What does Christmas mean to you – the pleasure of spending time with family, the gifts you give and receive, the traditions you look forward to? Getting together with friends and family is, for the most part, why many of us love the holidays. But the festive season can also be a cause for stress – stress around who’s hosting, or what you will serve, or how to avoid challenging topics like politics and fruitcake.
So what is stress? It’s that gap between your expectations and reality – the bigger the gap the bigger the stress. Perhaps a first step to reducing stress this Christmas is to re-evaluate what some of those expectatons are. Are you expecting everything to be perfect? If so you may be setting yourself up for more stress because there will always be something that doesn’t turn out quite as you planned. When we shift our focus to go more with the flow, our stress levels will drop because we are choosing not to put the ‘have tos’ and ‘must dos’on ourselves. Perhaps a good saying to adopt this Christmas is, what you think of me is none of my business.
Here are some solutions for creating a more stress-free Christmas:
The Perfect Day
Does it need to be perfect, or do you want the day to be welcoming and fun? Imperfections are what we laugh about and create good memories around. Christmas is about connecting and sharing, so if every decoration isn’t up and every dish hasn’t come out quite as planned, people generally accept what is – if they don’t, it’s their problem, not yours. We can’t make other people happy – only they have the power to do that. So focus on making yourself happy and you will create a happier environment for others.
When organising the meal or other Christmas tasks, instead of trying to do everything yourself, ask for help (delegation is not a dirty word).
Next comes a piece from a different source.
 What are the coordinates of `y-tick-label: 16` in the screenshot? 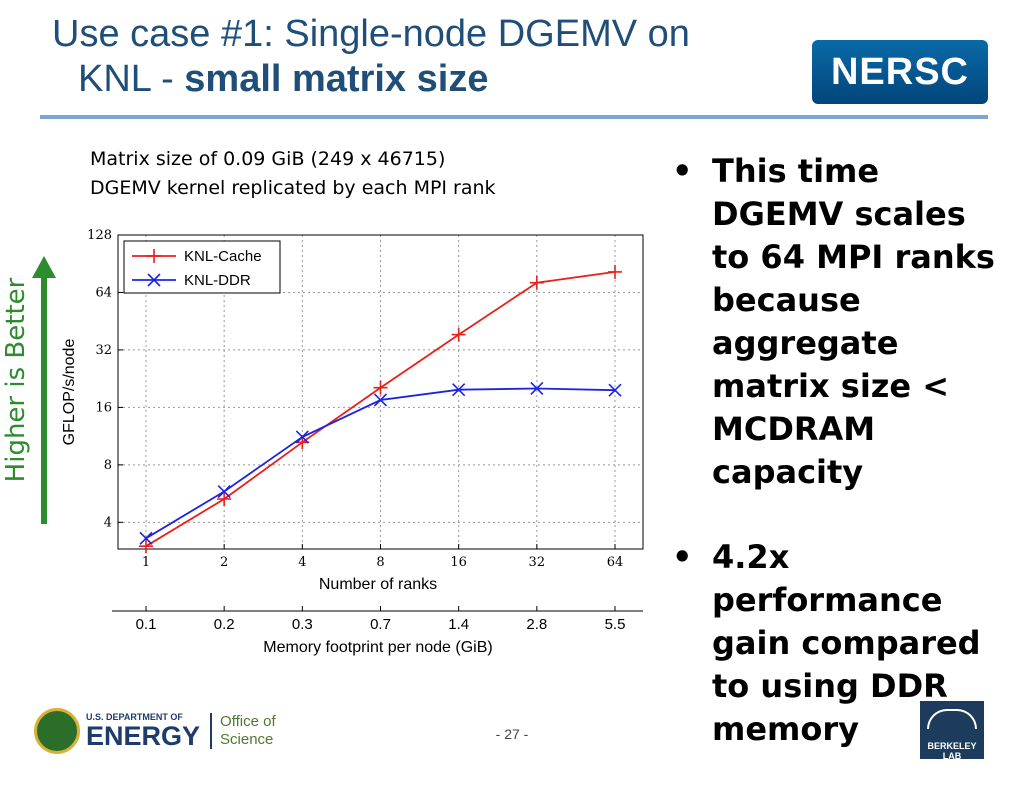 It's located at (104, 408).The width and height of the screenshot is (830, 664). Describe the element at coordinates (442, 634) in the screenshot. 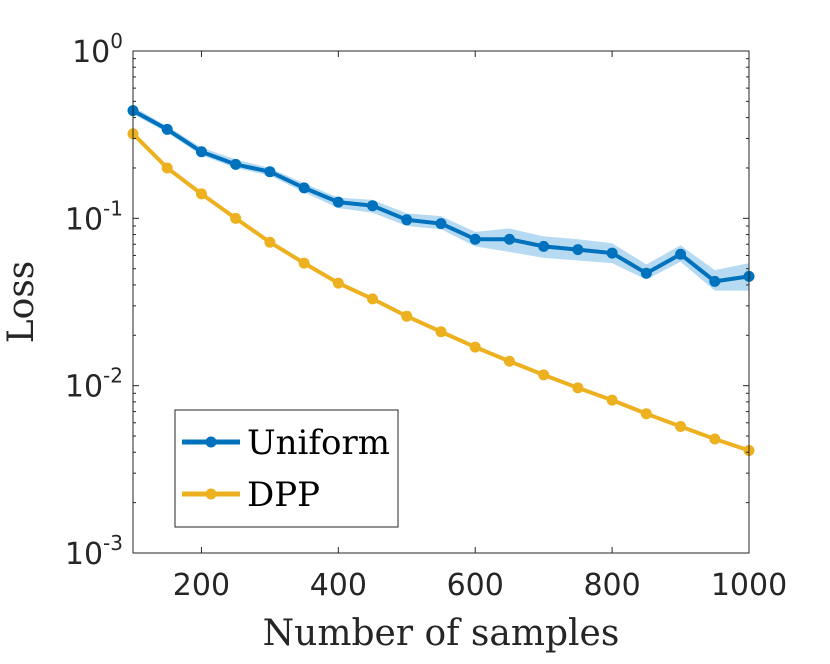

I see `x-axis-title: Number of samples` at that location.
You will have less to cope with and get done, can stop being the hero who does it all, and leave others feeling important with a sense of responsibility. When asking for help, word it in such a way that others feel they have a choice, for example, “Would you be able to bring your famous dessert?”, rather than “You’re bringing pavlova.” You are more likely to receive a ‘yes’ when there is choice.
The ‘Rescue Remedy’
If you are worried about those challenging relatives, here is a simple and effective way to keep yourself in a positive place when the conversation is starting to get a little heated. I call it the blessing (you may want to use another word, like kindness, love or caring). When you notice yourself feeling frustrated, hurt, upset or angry with someone, send them a blessing, e.g. “I bless you (name)”, or, “I am sending you love”. This takes you to a more positive place where it’s difficult to hold onto the negative thoughts, and allows you to see the bigger picture. Sending them something positive will also have a beneficial effect on them. Initially it may need some persistence and repetition, however, as one friend said, “it’s like a rescue remedy” .
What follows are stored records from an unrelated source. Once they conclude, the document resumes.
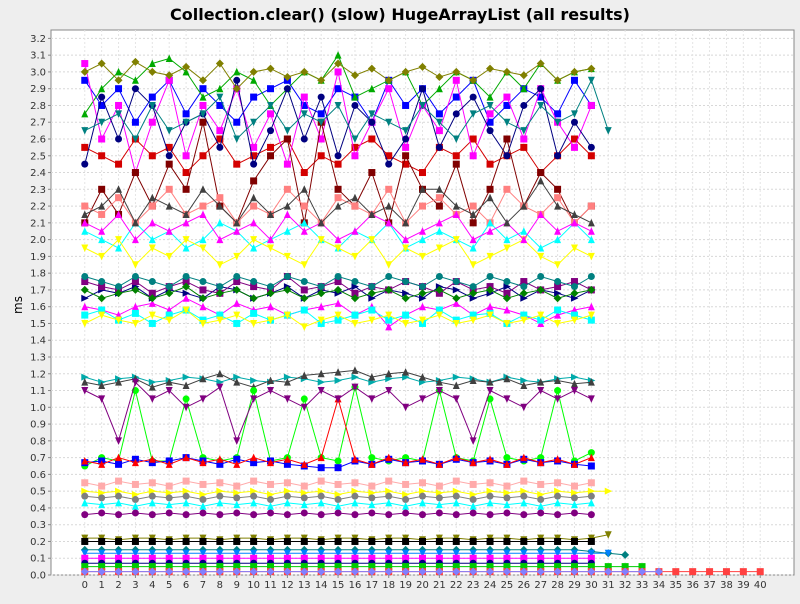  Describe the element at coordinates (135, 586) in the screenshot. I see `x-tick-label: 3` at that location.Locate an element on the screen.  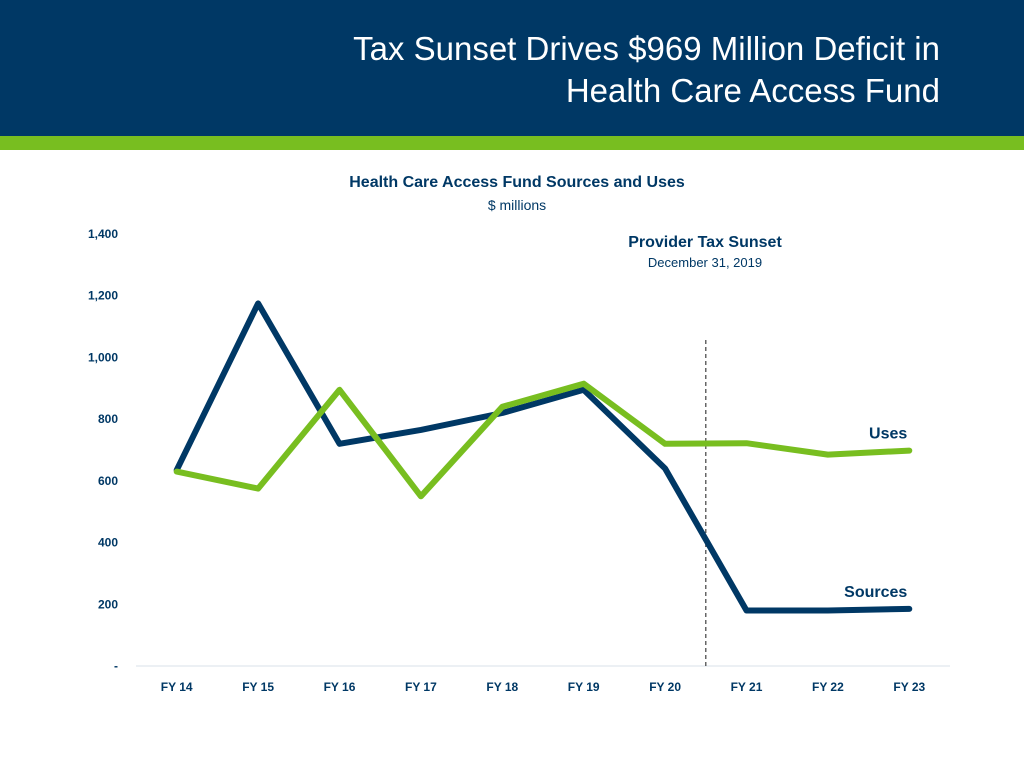
annotation-subtitle: December 31, 2019 is located at coordinates (705, 262).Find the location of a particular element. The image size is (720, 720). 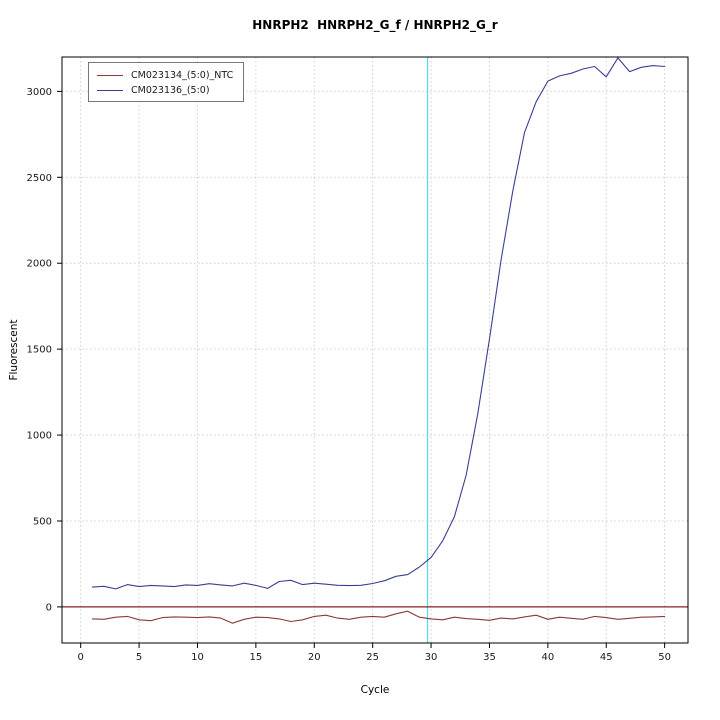

legend-item-ntc: CM023134_(5:0)_NTC is located at coordinates (165, 74).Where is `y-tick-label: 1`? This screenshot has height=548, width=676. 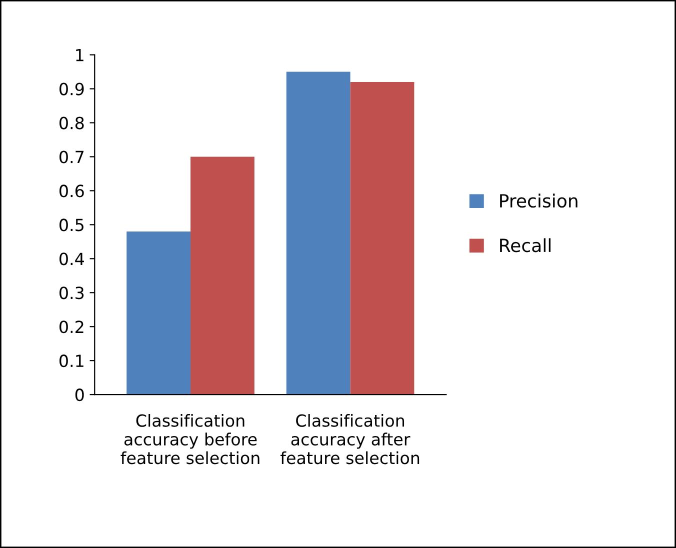 y-tick-label: 1 is located at coordinates (80, 55).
Another stressor is the list of Christmas gifts you need to get before the big day. Christmas is a time to spend with family, and to enjoy catching up, so here are some thoughts with this in mind. Buy one Christmas gift for all those in the family you want to spend extra time with. For example, if you live near a theme park you could buy tickets for everyone and all take off for the day, or create a voucher for a picnic at the beach that you organise and cater. While it means work for you on the day it saves you a lot of pre-Christmas stress. For the younger ones/teenagers, a movie voucher for a group is a good way for them to go and spend time together.
Plan some fun things in advance, like making home-made pizza all together or creating a family tree – this can be a lot of fun as unknown stories about Aunt Maude, Great Uncle Ezra or Grandpa Joe emerge. If you have young children read a Christmas classic to them. Have a family quiz or home movie night – no Christmas would be complete without a great movie, especially a comedy. Laughter is one of the best cures for stress because it restores normality, hope and a sense of sharing, so find moments to create a little nonsense.
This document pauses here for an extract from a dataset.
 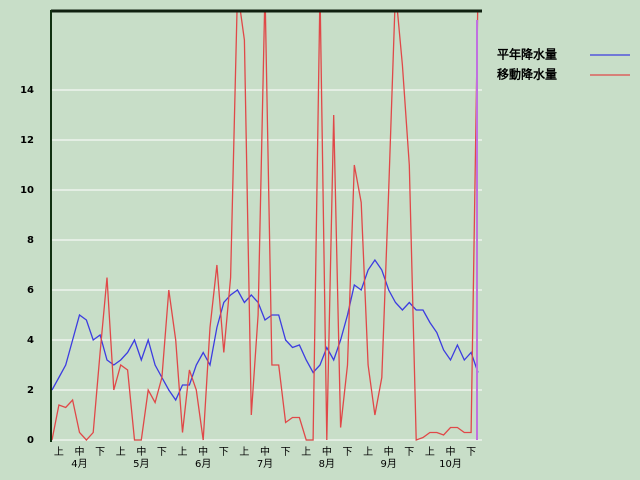 What do you see at coordinates (388, 464) in the screenshot?
I see `month-label: 9月` at bounding box center [388, 464].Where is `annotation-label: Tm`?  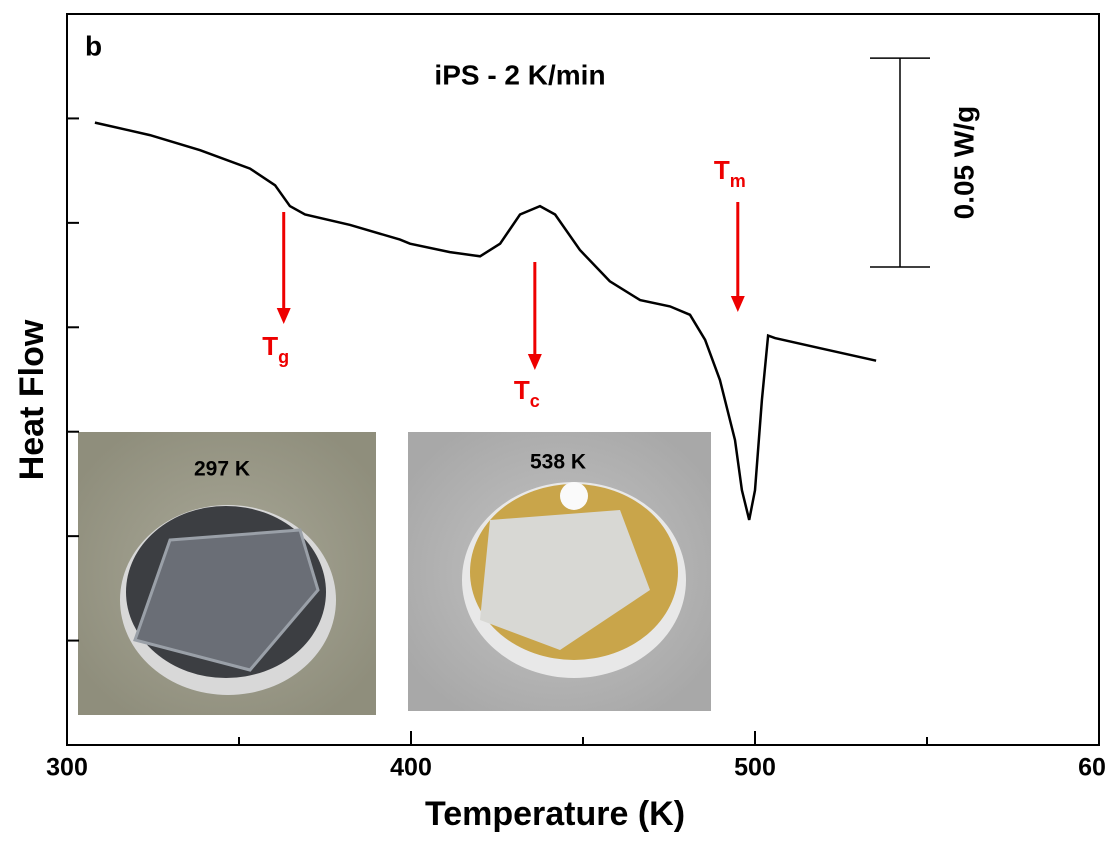 annotation-label: Tm is located at coordinates (730, 173).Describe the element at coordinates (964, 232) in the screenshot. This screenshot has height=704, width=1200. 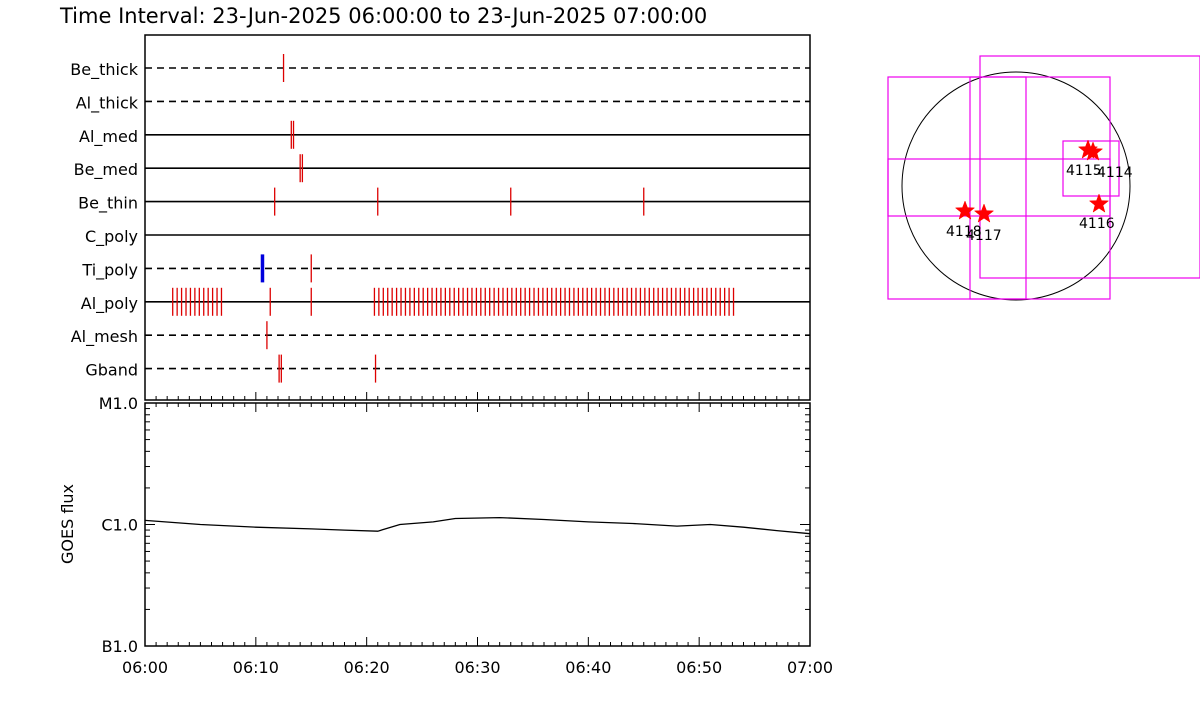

When the stress does get to you, it’s important to find some space. Be imaginative and create exit strategies, such as leaving the room to call a friend, picking some herbs from the garden, or ‘checking on a neighbour’. With a couple of escape routes planned, you’ll already feel less stressed. Breathe deeply – this produces beneficial changes in the brain by activating the hypothalamus and triggering a relaxation response in the body. It helps you cope with stressful situations in a healthier way.
Say ‘yes’ when you mean yes and ‘no’ when you mean no – and stick to it. Saying ‘no’ can be difficult, however it’s easier when you choose not to justify. By justifying you provide hooks for others to hang their arguments on, and eventually you either end up saying ‘yes’ or feel guilty for saying ‘no’. Just saying “I can’t manage that now” is sufficient – no explanation needed.
Braving the shopping centers can be daunting. People cut you off in the parking lot, push in line, and want special treatment from retailers. Nothing dispels Christmas cheer and creates stressful situations more than grumpy shoppers. We can’t change other people’s behaviour, but we can control our attitude and response. Making a conscious decision to allow people the benefit of the doubt, give up a parking space, and offer smiles as well as kind words and gestures to other people, puts you in a better mood, and may brighten someone else’s day as well.
Trying to cram in every single Christmas tradition – going out to look at lights, baking the Christmas biscuits, putting up a real Christmas tree and having the house all decorated – can be a major stressor. If you run out of time for one (or a few) of these traditions, remember … there’s always next year!